What needs to be done » Copy every one of the following rows word for word.

******************************

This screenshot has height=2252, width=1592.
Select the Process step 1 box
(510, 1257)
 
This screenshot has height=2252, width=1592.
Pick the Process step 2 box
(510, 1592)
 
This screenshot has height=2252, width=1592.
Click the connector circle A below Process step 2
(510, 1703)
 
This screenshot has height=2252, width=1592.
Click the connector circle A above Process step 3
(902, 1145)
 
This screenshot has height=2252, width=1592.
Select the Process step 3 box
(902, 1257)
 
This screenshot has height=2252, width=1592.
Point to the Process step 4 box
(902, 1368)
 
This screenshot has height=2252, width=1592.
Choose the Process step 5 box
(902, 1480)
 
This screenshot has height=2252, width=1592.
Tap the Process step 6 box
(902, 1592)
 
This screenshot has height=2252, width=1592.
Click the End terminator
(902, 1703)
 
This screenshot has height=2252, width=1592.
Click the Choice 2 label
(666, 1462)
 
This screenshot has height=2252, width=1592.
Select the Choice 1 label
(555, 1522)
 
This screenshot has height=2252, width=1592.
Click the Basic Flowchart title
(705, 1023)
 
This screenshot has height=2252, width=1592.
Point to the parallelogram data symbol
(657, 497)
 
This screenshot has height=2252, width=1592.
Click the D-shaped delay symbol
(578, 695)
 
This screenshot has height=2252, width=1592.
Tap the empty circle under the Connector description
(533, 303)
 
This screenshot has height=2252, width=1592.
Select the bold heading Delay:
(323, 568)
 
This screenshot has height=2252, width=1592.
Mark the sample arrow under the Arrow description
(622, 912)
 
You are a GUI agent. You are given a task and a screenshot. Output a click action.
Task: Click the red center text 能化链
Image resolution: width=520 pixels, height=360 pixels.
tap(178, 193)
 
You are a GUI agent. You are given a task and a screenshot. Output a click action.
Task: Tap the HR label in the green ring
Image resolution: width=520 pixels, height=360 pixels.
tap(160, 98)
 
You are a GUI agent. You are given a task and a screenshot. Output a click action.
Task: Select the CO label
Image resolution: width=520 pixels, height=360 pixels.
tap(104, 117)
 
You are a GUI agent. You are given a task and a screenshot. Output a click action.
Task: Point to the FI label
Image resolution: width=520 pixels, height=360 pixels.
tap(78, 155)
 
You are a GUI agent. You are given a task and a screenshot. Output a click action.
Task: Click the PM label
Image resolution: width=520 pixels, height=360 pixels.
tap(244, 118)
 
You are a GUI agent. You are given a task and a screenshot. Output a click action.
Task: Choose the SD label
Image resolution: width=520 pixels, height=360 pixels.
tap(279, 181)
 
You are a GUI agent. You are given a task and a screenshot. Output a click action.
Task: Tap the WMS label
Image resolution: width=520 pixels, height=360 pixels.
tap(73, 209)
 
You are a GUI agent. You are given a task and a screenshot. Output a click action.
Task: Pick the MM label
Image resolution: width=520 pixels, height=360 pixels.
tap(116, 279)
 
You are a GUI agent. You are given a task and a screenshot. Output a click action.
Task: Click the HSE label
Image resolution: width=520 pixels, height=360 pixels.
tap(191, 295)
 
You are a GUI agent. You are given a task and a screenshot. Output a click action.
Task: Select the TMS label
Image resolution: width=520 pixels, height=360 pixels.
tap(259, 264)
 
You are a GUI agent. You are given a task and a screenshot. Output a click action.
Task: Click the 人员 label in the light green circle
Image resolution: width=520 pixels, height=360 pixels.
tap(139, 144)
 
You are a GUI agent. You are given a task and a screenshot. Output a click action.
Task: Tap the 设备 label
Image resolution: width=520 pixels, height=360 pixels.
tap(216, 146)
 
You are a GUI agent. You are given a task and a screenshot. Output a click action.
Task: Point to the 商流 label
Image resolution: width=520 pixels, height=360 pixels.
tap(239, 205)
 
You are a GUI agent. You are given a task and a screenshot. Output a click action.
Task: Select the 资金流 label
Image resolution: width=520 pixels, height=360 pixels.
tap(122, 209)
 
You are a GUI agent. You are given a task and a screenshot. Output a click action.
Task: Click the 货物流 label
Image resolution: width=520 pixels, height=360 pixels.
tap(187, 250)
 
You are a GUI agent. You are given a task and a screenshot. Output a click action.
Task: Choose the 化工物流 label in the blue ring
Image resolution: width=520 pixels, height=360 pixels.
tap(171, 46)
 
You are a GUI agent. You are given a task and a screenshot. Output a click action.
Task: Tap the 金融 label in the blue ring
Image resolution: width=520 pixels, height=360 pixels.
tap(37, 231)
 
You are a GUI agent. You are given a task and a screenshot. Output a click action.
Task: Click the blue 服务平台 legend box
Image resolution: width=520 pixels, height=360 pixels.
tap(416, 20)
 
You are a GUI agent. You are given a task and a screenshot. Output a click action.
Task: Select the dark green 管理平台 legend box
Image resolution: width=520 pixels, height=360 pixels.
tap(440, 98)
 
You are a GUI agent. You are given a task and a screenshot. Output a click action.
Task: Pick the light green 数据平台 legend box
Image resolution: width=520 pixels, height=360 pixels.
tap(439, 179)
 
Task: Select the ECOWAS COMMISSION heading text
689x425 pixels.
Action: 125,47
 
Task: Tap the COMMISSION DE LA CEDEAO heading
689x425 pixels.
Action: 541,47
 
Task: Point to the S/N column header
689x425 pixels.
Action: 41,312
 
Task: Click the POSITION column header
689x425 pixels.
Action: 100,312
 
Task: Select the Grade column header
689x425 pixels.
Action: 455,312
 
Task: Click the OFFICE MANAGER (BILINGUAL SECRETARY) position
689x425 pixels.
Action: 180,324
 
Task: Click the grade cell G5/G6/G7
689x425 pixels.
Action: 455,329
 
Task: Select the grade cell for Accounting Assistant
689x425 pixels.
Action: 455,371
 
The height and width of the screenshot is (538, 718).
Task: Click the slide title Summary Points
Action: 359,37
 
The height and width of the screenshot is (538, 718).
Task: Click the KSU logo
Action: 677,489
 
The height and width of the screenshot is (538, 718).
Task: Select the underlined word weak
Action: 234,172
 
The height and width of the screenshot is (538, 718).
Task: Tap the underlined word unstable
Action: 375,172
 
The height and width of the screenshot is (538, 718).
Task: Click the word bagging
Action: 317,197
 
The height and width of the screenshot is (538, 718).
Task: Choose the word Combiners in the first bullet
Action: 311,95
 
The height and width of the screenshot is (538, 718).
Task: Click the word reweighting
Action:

******************************

Exercise solution »
This screenshot has height=2252, width=1592.
Select the Process step 1 box
(510, 1257)
 
This screenshot has height=2252, width=1592.
Pick the Process step 2 box
(510, 1592)
 
This screenshot has height=2252, width=1592.
Click the connector circle A below Process step 2
(510, 1703)
 
This screenshot has height=2252, width=1592.
Click the connector circle A above Process step 3
(902, 1145)
 
This screenshot has height=2252, width=1592.
Select the Process step 3 box
(902, 1257)
 
This screenshot has height=2252, width=1592.
Point to the Process step 4 box
(902, 1368)
 
This screenshot has height=2252, width=1592.
Choose the Process step 5 box
(902, 1480)
 
This screenshot has height=2252, width=1592.
Tap the Process step 6 box
(902, 1592)
 
This screenshot has height=2252, width=1592.
Click the End terminator
(902, 1703)
 
This screenshot has height=2252, width=1592.
Click the Choice 2 label
(666, 1462)
 
This screenshot has height=2252, width=1592.
Select the Choice 1 label
(555, 1522)
 
This screenshot has height=2252, width=1592.
Click the Basic Flowchart title
(705, 1023)
 
This screenshot has height=2252, width=1592.
Point to the parallelogram data symbol
(657, 497)
 
This screenshot has height=2252, width=1592.
Click the D-shaped delay symbol
(578, 695)
 
This screenshot has height=2252, width=1592.
Tap the empty circle under the Connector description
(533, 303)
 
This screenshot has height=2252, width=1592.
Select the bold heading Delay:
(323, 568)
 
This screenshot has height=2252, width=1592.
Mark the sample arrow under the Arrow description
(622, 912)
 
You are a GUI agent. You are given a task and a screenshot. Output a click action.
Task: Click the red center text 能化链
Image resolution: width=520 pixels, height=360 pixels.
tap(178, 193)
 
You are a GUI agent. You are given a task and a screenshot. Output a click action.
Task: Tap the HR label in the green ring
Image resolution: width=520 pixels, height=360 pixels.
tap(160, 98)
 
You are a GUI agent. You are given a task and a screenshot. Output a click action.
Task: Select the CO label
Image resolution: width=520 pixels, height=360 pixels.
tap(104, 117)
 
You are a GUI agent. You are given a task and a screenshot. Output a click action.
Task: Point to the FI label
Image resolution: width=520 pixels, height=360 pixels.
tap(78, 155)
 
You are a GUI agent. You are given a task and a screenshot. Output a click action.
Task: Click the PM label
Image resolution: width=520 pixels, height=360 pixels.
tap(244, 118)
 
You are a GUI agent. You are given a task and a screenshot. Output a click action.
Task: Choose the SD label
Image resolution: width=520 pixels, height=360 pixels.
tap(279, 181)
 
You are a GUI agent. You are given a task and a screenshot. Output a click action.
Task: Tap the WMS label
Image resolution: width=520 pixels, height=360 pixels.
tap(73, 209)
 
You are a GUI agent. You are given a task and a screenshot. Output a click action.
Task: Pick the MM label
Image resolution: width=520 pixels, height=360 pixels.
tap(116, 279)
 
You are a GUI agent. You are given a task and a screenshot. Output a click action.
Task: Click the HSE label
Image resolution: width=520 pixels, height=360 pixels.
tap(191, 295)
 
You are a GUI agent. You are given a task and a screenshot. Output a click action.
Task: Select the TMS label
Image resolution: width=520 pixels, height=360 pixels.
tap(259, 264)
 
You are a GUI agent. You are given a task and a screenshot. Output a click action.
Task: Click the 人员 label in the light green circle
Image resolution: width=520 pixels, height=360 pixels.
tap(139, 144)
 
You are a GUI agent. You are given a task and a screenshot. Output a click action.
Task: Tap the 设备 label
Image resolution: width=520 pixels, height=360 pixels.
tap(216, 146)
 
You are a GUI agent. You are given a task and a screenshot. Output a click action.
Task: Point to the 商流 label
Image resolution: width=520 pixels, height=360 pixels.
tap(239, 205)
 
You are a GUI agent. You are given a task and a screenshot. Output a click action.
Task: Select the 资金流 label
Image resolution: width=520 pixels, height=360 pixels.
tap(122, 209)
 
You are a GUI agent. You are given a task and a screenshot. Output a click action.
Task: Click the 货物流 label
Image resolution: width=520 pixels, height=360 pixels.
tap(187, 250)
 
You are a GUI agent. You are given a task and a screenshot. Output a click action.
Task: Choose the 化工物流 label in the blue ring
Image resolution: width=520 pixels, height=360 pixels.
tap(171, 46)
 
You are a GUI agent. You are given a task and a screenshot. Output a click action.
Task: Tap the 金融 label in the blue ring
Image resolution: width=520 pixels, height=360 pixels.
tap(37, 231)
 
You are a GUI agent. You are given a task and a screenshot. Output a click action.
Task: Click the blue 服务平台 legend box
Image resolution: width=520 pixels, height=360 pixels.
tap(416, 20)
 
You are a GUI agent. You are given a task and a screenshot. Output a click action.
Task: Select the dark green 管理平台 legend box
Image resolution: width=520 pixels, height=360 pixels.
tap(440, 98)
 
You are a GUI agent. You are given a task and a screenshot. Output a click action.
Task: Pick the light green 数据平台 legend box
Image resolution: width=520 pixels, height=360 pixels.
tap(439, 179)
 
Task: Select the ECOWAS COMMISSION heading text
689x425 pixels.
Action: 125,47
 
Task: Tap the COMMISSION DE LA CEDEAO heading
689x425 pixels.
Action: 541,47
 
Task: Point to the S/N column header
689x425 pixels.
Action: 41,312
 
Task: Click the POSITION column header
689x425 pixels.
Action: 100,312
 
Task: Select the Grade column header
689x425 pixels.
Action: 455,312
 
Task: Click the OFFICE MANAGER (BILINGUAL SECRETARY) position
689x425 pixels.
Action: 180,324
 
Task: Click the grade cell G5/G6/G7
689x425 pixels.
Action: 455,329
 
Task: Select the grade cell for Accounting Assistant
689x425 pixels.
Action: 455,371
 
The height and width of the screenshot is (538, 718).
Task: Click the slide title Summary Points
Action: 359,37
 
The height and width of the screenshot is (538, 718).
Task: Click the KSU logo
Action: 677,489
 
The height and width of the screenshot is (538, 718).
Task: Select the underlined word weak
Action: 234,172
 
The height and width of the screenshot is (538, 718).
Task: Tap the underlined word unstable
Action: 375,172
 
The height and width of the screenshot is (538, 718).
Task: Click the word bagging
Action: 317,197
 
The height and width of the screenshot is (538, 718).
Task: Choose the word Combiners in the first bullet
Action: 311,95
 
The height and width of the screenshot is (538, 718).
Task: Click the word reweighting
Action:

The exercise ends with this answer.